### WORK ORDER
Each line of the data below must be given again exactly as written.

### Saved entries
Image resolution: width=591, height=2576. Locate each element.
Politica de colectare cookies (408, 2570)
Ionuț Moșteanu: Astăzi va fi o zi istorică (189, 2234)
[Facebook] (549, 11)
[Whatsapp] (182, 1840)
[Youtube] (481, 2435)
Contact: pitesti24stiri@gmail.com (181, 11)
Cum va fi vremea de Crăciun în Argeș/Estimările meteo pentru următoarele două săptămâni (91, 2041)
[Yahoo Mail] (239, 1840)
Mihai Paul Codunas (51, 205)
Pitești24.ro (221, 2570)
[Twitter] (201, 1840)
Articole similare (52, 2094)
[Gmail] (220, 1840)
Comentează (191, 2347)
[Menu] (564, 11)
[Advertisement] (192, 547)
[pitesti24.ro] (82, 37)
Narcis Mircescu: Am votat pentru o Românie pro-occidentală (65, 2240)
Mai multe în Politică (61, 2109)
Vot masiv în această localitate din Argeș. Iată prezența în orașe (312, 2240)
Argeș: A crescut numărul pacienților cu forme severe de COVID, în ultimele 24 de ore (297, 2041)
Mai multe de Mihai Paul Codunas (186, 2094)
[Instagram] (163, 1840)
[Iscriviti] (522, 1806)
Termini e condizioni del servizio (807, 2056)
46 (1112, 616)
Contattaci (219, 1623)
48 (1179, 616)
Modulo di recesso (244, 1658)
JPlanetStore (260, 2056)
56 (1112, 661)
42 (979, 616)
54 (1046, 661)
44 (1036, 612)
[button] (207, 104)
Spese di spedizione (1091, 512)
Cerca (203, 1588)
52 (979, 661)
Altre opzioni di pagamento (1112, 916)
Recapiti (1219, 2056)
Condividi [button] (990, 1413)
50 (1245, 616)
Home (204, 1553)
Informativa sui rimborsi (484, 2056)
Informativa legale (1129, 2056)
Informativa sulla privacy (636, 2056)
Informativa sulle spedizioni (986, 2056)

### REPLY TO THE TASK
Image resolution: width=591, height=2576. Locate each element.
Politica de colectare cookies (408, 2570)
Ionuț Moșteanu: Astăzi va fi o zi istorică (189, 2234)
[Facebook] (549, 11)
[Whatsapp] (182, 1840)
[Youtube] (481, 2435)
Contact: pitesti24stiri@gmail.com (181, 11)
Cum va fi vremea de Crăciun în Argeș/Estimările meteo pentru următoarele două săptămâni (91, 2041)
[Yahoo Mail] (239, 1840)
Mihai Paul Codunas (51, 205)
Pitești24.ro (221, 2570)
[Twitter] (201, 1840)
Articole similare (52, 2094)
[Gmail] (220, 1840)
Comentează (191, 2347)
[Menu] (564, 11)
[Advertisement] (192, 547)
[pitesti24.ro] (82, 37)
Narcis Mircescu: Am votat pentru o Românie pro-occidentală (65, 2240)
Mai multe în Politică (61, 2109)
Vot masiv în această localitate din Argeș. Iată prezența în orașe (312, 2240)
Argeș: A crescut numărul pacienților cu forme severe de COVID, în ultimele 24 de ore (297, 2041)
Mai multe de Mihai Paul Codunas (186, 2094)
[Instagram] (163, 1840)
[Iscriviti] (522, 1806)
Termini e condizioni del servizio (807, 2056)
46 (1112, 616)
Contattaci (219, 1623)
48 (1179, 616)
Modulo di recesso (244, 1658)
JPlanetStore (260, 2056)
56 (1112, 661)
42 (979, 616)
54 (1046, 661)
44 (1036, 612)
[button] (207, 104)
Spese di spedizione (1091, 512)
Cerca (203, 1588)
52 (979, 661)
Altre opzioni di pagamento (1112, 916)
Recapiti (1219, 2056)
Condividi [button] (990, 1413)
50 (1245, 616)
Home (204, 1553)
Informativa sui rimborsi (484, 2056)
Informativa legale (1129, 2056)
Informativa sulla privacy (636, 2056)
Informativa sulle spedizioni (986, 2056)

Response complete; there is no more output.